INVESTIMENTI IN AUMENTO DAL 2022 MA A LIVELLI PIU’ BASSI CAUSA PROBLEMI AL SETTORE SHALE

“Prevediamo che gli investimenti aumenteranno del 13% nel 2022 (contro il 17% in precedenza) e del 16% nel 2023 (18% in precedenza). La maggior parte di questa revisione al ribasso è guidata dagli investimenti in shale, che in precedenza dovevano crescere del 45% nel 2022 e ora sono fissati a una crescita di circa il 30%. Gli operatori shale sono stati duramente colpiti negli ultimi tempi e nutrono anche l’ambizione di generare un flusso di cassa migliore riducendo il loro rapporto di investimento. La crescita nel segmento offshore è rivista al ribasso dal 12% nel 2022 a solo il 9%”, scrive Rystad Energy.

INVESTIMENTI FARANNO FATICA

“Con una minore necessità e volontà tra le società di E&P di investire in petrolio e gas, la spesa in conto capitale in risorse offshore, shale e onshore convenzionali probabilmente farà fatica a tornare ai livelli del 2019”, ha affermato Audun Martinsen, responsabile della ricerca sui servizi energetici presso Rystad Energy .
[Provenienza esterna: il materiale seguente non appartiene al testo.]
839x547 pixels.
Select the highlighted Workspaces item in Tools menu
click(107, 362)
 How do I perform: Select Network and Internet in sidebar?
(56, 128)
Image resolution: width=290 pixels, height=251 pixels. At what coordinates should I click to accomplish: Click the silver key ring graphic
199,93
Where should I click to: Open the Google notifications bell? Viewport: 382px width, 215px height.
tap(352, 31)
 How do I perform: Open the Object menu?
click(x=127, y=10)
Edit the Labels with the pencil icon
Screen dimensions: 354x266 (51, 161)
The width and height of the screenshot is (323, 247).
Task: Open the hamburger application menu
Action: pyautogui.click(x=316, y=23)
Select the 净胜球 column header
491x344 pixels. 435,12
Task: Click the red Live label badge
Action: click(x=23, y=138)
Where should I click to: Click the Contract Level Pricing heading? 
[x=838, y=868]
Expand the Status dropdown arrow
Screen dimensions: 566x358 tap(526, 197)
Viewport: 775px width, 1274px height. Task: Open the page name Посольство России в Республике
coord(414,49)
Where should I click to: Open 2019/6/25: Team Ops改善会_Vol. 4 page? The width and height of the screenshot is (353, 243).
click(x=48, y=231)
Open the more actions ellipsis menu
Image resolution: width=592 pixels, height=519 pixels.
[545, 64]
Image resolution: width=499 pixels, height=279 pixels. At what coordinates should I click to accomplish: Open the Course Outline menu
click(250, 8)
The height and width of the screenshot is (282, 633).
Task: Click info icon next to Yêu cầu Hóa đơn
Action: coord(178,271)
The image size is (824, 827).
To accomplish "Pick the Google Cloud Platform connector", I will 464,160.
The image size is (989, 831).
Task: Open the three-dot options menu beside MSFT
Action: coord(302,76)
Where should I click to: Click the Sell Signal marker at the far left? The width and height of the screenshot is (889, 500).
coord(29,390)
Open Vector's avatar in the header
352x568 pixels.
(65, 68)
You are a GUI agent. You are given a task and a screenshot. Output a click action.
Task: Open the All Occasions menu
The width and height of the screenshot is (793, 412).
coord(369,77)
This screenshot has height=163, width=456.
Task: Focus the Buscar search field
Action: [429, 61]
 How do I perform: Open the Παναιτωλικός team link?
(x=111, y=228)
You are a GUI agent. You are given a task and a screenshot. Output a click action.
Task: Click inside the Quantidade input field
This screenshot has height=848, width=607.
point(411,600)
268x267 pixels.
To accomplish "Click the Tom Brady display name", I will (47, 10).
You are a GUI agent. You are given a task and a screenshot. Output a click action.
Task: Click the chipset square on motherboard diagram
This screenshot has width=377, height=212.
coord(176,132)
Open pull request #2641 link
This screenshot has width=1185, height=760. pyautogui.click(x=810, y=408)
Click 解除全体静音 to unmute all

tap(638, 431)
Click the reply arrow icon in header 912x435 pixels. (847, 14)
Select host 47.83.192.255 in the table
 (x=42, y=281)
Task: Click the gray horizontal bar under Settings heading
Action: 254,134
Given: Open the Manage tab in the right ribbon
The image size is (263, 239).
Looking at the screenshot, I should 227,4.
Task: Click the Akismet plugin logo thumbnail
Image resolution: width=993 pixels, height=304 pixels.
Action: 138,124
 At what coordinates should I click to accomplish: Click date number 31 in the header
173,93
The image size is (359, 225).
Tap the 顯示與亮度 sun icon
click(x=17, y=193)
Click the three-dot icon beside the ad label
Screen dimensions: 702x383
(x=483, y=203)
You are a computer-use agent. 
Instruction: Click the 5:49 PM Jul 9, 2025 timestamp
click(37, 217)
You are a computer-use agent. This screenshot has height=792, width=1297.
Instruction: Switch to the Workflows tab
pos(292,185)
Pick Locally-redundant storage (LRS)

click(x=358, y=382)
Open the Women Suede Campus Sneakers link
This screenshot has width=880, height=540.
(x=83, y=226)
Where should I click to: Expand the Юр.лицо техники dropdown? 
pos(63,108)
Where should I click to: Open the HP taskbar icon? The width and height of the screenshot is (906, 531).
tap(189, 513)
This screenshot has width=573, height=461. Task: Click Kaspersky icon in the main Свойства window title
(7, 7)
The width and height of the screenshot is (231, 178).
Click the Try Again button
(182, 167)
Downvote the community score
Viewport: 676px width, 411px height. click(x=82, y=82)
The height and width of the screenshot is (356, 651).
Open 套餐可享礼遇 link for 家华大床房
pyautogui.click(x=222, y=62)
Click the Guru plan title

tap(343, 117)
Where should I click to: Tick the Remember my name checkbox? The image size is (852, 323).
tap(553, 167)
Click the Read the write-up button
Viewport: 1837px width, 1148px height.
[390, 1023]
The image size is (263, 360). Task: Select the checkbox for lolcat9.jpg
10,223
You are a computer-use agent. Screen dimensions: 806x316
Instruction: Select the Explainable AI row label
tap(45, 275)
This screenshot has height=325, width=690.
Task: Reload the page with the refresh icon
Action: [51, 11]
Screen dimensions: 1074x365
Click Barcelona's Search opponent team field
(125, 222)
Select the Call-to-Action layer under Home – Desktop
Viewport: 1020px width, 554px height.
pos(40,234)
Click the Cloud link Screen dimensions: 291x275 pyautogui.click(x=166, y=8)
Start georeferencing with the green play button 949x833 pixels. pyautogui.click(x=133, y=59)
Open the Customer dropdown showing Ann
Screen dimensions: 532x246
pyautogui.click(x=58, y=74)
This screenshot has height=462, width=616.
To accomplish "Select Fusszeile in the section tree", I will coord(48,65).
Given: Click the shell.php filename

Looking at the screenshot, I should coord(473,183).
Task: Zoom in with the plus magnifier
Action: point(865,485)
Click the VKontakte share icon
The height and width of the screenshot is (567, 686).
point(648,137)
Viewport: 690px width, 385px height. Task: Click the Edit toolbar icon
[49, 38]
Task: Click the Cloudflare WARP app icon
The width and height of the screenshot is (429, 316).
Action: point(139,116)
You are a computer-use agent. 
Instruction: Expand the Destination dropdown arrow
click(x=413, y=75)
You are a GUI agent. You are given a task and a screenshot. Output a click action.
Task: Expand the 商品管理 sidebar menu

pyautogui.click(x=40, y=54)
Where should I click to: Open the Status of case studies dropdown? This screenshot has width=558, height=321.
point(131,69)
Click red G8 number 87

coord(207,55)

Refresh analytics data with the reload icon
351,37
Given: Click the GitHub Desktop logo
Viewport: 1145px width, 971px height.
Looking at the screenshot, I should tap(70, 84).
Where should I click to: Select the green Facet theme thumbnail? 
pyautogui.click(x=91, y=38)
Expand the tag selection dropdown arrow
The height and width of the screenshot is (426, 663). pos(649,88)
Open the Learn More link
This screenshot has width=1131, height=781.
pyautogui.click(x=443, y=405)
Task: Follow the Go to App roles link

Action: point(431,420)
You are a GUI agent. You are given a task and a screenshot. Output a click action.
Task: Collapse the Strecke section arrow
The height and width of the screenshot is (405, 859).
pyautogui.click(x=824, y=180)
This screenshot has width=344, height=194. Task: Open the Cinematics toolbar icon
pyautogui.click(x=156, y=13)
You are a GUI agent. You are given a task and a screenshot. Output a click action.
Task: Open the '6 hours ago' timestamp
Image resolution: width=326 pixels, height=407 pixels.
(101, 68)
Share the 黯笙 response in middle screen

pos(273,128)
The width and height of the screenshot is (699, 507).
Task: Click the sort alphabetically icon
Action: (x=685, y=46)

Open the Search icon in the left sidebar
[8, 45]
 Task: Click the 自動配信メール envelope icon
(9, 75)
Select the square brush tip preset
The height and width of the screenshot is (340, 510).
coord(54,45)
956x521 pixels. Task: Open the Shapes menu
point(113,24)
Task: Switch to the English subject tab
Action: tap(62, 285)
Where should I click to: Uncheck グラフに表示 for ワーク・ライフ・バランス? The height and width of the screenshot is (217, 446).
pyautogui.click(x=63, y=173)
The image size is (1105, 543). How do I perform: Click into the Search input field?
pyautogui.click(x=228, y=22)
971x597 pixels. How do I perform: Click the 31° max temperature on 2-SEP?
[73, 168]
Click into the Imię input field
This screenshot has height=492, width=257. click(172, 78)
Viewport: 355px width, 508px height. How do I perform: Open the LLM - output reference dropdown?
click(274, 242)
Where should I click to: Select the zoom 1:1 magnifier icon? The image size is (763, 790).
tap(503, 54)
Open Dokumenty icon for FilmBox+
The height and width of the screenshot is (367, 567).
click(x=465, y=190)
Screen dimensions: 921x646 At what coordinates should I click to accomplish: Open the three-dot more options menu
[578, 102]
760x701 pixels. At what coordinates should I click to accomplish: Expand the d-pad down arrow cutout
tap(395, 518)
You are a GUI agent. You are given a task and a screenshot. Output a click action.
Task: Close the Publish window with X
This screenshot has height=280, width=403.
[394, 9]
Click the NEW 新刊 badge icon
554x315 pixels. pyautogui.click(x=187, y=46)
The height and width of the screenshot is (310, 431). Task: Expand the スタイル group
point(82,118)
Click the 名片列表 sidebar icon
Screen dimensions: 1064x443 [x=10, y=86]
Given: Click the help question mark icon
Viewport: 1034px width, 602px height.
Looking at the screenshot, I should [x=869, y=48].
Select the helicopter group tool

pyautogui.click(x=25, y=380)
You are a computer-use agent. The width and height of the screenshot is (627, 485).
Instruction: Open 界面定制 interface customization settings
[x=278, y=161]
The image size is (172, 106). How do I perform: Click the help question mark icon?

In termini nominali, i livelli di investimento offshore dovrebbero tornare ai livelli del 2019 nel 2023, con l’onshore convenzionale che seguirà l’esempio nel 2025 e lo shale nel 2028. In termini reali, tuttavia, gli investimenti in petrolio e gas upstream potrebbero non tornare mai ai livelli del 2019, ha aggiunto Martinsen.

Gli acquisti di servizi vengono scambiati allo stesso modo. Anche includendo i budget operativi nel mercato dei servizi per i giacimenti petroliferi, non c’è motivo di aspettarsi un ritorno ai livelli del 2019 molto presto. In termini reali, è improbabile che ciò accada per tutto questo decennio, mentre in termini nominali il target potrebbe essere raggiunto entro il 2025, ammette l’analisi di Rystad Energy.

“Si stima che il mercato dei servizi crescerà a un tasso annuo composto del 7,9% dal 2020 al 2025, rispetto al 10,4% delle previsioni precedenti. La revisione maggiore agli acquisti di servizi proviene dai segmenti EPCI, dove la minore attività sanzionatoria ha avuto un impatto negativo, ma anche i segmenti relativi ai pozzi hanno sofferto a causa del rallentamento del settore dello shale”, ha concluso Rystad energy.